We were in Ohio at the house when Pop-pop died in 2005; he had been sick for a while. While my mom and Uncle Bill went straight to the hospital to meet my grandma after we got the call, my brothers and I stayed behind with Bill’s girlfriend at the time, my now-aunt Melinda. I asked Melinda if we could go outside to catch frogs, but I was too shaken by the confusion of losing my first family member that I didn’t catch anything. Ohio summers changed a lot after Pop-pop died.

Grandma sold the house for $135,000 and moved to the next town over, Geneva, in 2007. My mom was mad we had to help her pack up the house while we were on “vacation”. When Grandma announced she was moving, I was crushed because I knew the Ohio I loved was never going to be the same. Grandma lived in the house on Dock Road for 52 years. And don’t forget what I said—Grandma lived in the house on Dock Road for 52 years even though she never wanted to live there at all. Don’t get me wrong, I like Grandma’s new house on Eastwood Street, but it’s not Dock Road. I’ve caught exactly zero frogs in her backyard at the new house. My mom didn’t care as much about my grandma moving. She can be hard to read.

*

One time my mom asked me about my therapy sessions and I ended up describing my depression to her. I thought she would sympathize with me, but instead, she got quiet, shrugged, and said she thought everyone felt that way.

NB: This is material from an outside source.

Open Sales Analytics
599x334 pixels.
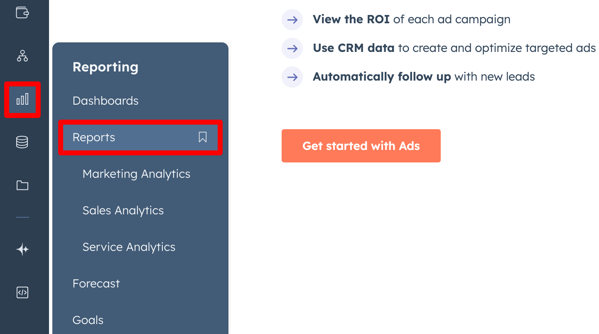point(123,210)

I don’t think I ever really thought of my parents as people until that moment. It was one of those, “oh, you’re just as broken as me” moments. One of those “oh, you aren’t perfect and I guess no one has it figured out” moments. I started wondering if my mom was overdue for therapy, too. If it took her so long to send me, I have no idea how long it would take her to send herself.

*

The last time I saw 1835 Dock Road with my own eyes and not through the hazy memories that overwhelm the childhood I remember was on January 7, 2019. My mom and I were visiting Grandma in Geneva when I asked my mom if we would drive by the House on Dock Road, but when we pulled up to the house, my heart dropped. There have been a few owners since my grandma and I don’t want to blame anyone for what I saw, but the house was destroyed. It’s nothing like it used to be. The grass I used to run through was overgrown and dead, many of the trees I used to climb were cut down, the tennis court I used to jump rope on was torn up, the side yard looked like it had been completely ignored for years, there were old eviction notices still taped in the window, and the well was rusty. I was so excited to see one of my homes again, but it looked like no one had been loving it for quite some time.

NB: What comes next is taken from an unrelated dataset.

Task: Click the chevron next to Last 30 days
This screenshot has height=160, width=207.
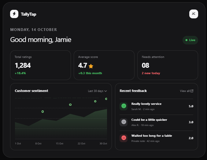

I asked my mom if I could take a picture of her in front of it and she said “I don’t want anyone knowing that I grew up here, this is so sad”.

*

I don’t think my mom will ever address her feelings surrounding her childhood and I honestly don’t expect her to. I’m not sure I’ll ever ask for more details, at least not for a while. I think she grew up comfortable hiding things and having things hidden from her. I’m not someone who advocates for suppressing emotions, bottling things up, and not addressing (or writing about) most feelings that cross your mind, but everything with our family always feels different. I don’t expect myself to tell her anything that came up during my therapy sessions, nor do I plan on blaming her for any feelings I used to hold. I think she is a perfectionist who was raised by a perfectionist who also raised a perfectionist. I think we’re all more similar than we realize. This is the one exception I’ll make. I don’t care how my mom’s actions or lack thereof impacted who I became. I think the pain made me a better, more compassionate person.

And I am going to take that compassion and ensure my future children feel cared for, valued, and that their pain is important to me and seen. I want to break the cycle we’ve somehow created.

I still love my mom and I still believe she is and was a good mom. And I’m sure I’ll always love the house on Dock Road.